Background: I'm an engineer at an automotive component supplier; I don't do a lot discreet electronics work in my position (I mainly deal with PLCs, Robots, automation, and the like), but today was a brief exception.

One of our Maitenance techs pulled me aside today because yesterday he managed to roast a couple of PLC serial cables (RS422 to RS232 adapters used for old Misubishi PLCs). Took the one what was confirmed to be dead back to my desk and did some reverse engineering, with the hopes of deriving a pinout so I could test the PLC for a power supply issue on the programming port.

While I was able to derive such, and determine that while the 5V supply is a tad high (5.12V), all of our PLCs that use such are also reading 5.11-5.12V. Not a PLC issue, at least not one that's active at the moment.

What I did find, though, is that these cables we've been using for decades (made by Beijer Electronics), at least the newer one that I tore apart, aren't particularly well designed for the "industrial" build quality/price they're made to. Specifically, they ran the 5V connection from the PLC directly to the three chips with zero protection circuitry. The three chips are a TI MAX202 (RS232 Line Driver), and two TI SN1579B (Differential pair driver/receiver pair). The former is rated for up to 6V supply, but the latter are only rated for Vcc max of 5.25V  :-- :--. Sure enough, one of those seems to be the fried chip based on such warming up very quickly when powered  (the adapter did overheat when it failed, I'm told)

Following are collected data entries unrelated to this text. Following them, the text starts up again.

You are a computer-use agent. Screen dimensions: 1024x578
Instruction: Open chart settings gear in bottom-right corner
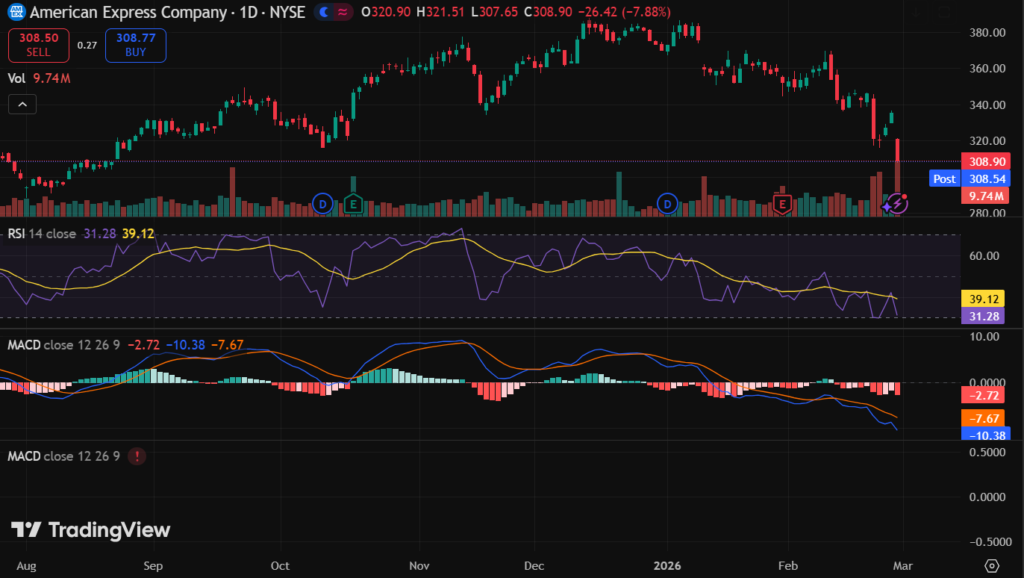tap(991, 564)
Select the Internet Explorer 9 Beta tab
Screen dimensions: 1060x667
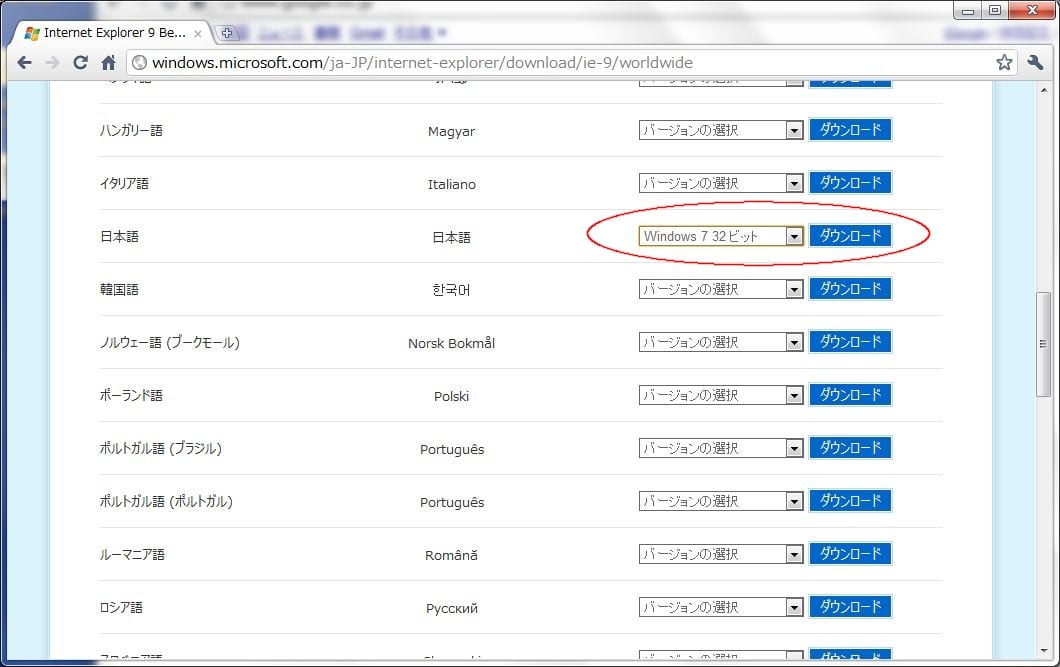[110, 33]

Maybe I'm being a bit harsh, but this isn't exactly a "Won Hung Lo" product... the "new" cables are made in china, but the older ones were made in Sweden. I haven't had one of the old ones apart to see if the design is any different. On the new ones (and likely the old ones), they even used genuine (or genuine-looking) TI chips. Spend dollars to use name brand parts, but save cents by running the power supply directly into the chip. :palm:

Not to say this issue is what killed the cable, but for something built for hard industrial use, such an oversight is a plausible explanation.

End Rant.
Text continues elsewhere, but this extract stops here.